November 7th, 2023 Leave a comment Go to comments

 

On November 7, Joni Mitchell will turn 80 — and after that health scare a couple of years ago, we may be grateful for that.

I discussed Joni (it sounds a bit disrespectful to refer to her by surname only) in the notes for the Blue Recovered mix in 2021. At the time I called her voice “broccoli” — a vegetable I don’t like even as I appreciate its wholesome properties. Writing that prompted me to revisit Joni’s music in a bid to force my ears to eat their broccoli. It was a good detox; I still flinch at the high notes but defended them when Any Major Dudette — the broccoli eater in our house, as it happens — objected to their sound. In any case, as the 1970s went on, Joni’s voice got deeper.

This mix, as did Blue Recovered, highlights the room for interpretation Joni’s songs allow, despite being so personal. Nothing here is quite as reworked as the Nazareth’s The Flight Tonight on Blue Recovered, but the most surprising interpretation here is Neil Diamond’s Free Man In Paris, which moves between rock and Broadway. It’s great.

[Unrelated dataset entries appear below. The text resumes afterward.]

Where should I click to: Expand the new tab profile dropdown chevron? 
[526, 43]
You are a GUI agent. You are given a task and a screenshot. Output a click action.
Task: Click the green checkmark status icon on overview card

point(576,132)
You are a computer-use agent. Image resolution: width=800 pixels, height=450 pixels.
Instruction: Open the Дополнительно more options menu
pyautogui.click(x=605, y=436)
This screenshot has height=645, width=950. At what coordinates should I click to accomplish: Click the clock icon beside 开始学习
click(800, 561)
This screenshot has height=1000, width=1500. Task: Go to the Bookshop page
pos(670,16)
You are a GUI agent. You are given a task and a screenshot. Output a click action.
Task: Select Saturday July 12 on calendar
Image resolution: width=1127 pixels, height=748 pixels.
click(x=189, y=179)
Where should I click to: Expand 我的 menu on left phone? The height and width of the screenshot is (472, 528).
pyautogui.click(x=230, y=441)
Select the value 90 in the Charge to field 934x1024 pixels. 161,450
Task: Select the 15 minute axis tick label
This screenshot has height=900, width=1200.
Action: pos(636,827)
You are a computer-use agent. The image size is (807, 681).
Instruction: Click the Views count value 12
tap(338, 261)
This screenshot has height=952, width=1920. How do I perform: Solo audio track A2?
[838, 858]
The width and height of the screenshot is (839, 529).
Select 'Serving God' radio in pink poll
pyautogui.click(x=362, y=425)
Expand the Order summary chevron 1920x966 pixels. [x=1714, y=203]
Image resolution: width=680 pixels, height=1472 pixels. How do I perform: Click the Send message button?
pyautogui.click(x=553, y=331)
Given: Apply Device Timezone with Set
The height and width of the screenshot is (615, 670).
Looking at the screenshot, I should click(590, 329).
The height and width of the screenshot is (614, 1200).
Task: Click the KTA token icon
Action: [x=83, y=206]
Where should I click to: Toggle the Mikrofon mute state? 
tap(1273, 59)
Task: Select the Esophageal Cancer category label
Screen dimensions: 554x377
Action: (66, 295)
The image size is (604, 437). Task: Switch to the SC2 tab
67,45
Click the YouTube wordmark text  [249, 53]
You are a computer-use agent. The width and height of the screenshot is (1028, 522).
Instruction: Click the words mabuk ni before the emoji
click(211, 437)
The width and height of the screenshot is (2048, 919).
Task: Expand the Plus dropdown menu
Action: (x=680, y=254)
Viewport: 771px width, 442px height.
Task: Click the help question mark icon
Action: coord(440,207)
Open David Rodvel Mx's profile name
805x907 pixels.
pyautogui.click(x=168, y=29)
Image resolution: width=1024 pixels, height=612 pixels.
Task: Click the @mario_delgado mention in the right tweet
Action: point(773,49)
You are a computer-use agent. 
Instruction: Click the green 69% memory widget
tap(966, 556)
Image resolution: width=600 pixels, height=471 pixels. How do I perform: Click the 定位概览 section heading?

Diamond reappears in the bonus tracks with his lovely 1969 version of Both Sides Now. In the CD-R playlist that song is covered by the wonderful German singer Katja Ebstein, in whose diction even German sounds beautiful. Her interpretation and the arrangement is gorgeous; Michael Kunze’s lyrics are not a direct translation, but I imagine Joni would approve of them.

Steely Dan also had to tinker with lyrics in their superb take of Carey, in which the protagonist undergoes the necessary gender-swap to become a “Mean Old Mama”. Fagan and Becker recorded the song for a tribute album to Joni, but it wasn’t used. It was “rediscovered” last year.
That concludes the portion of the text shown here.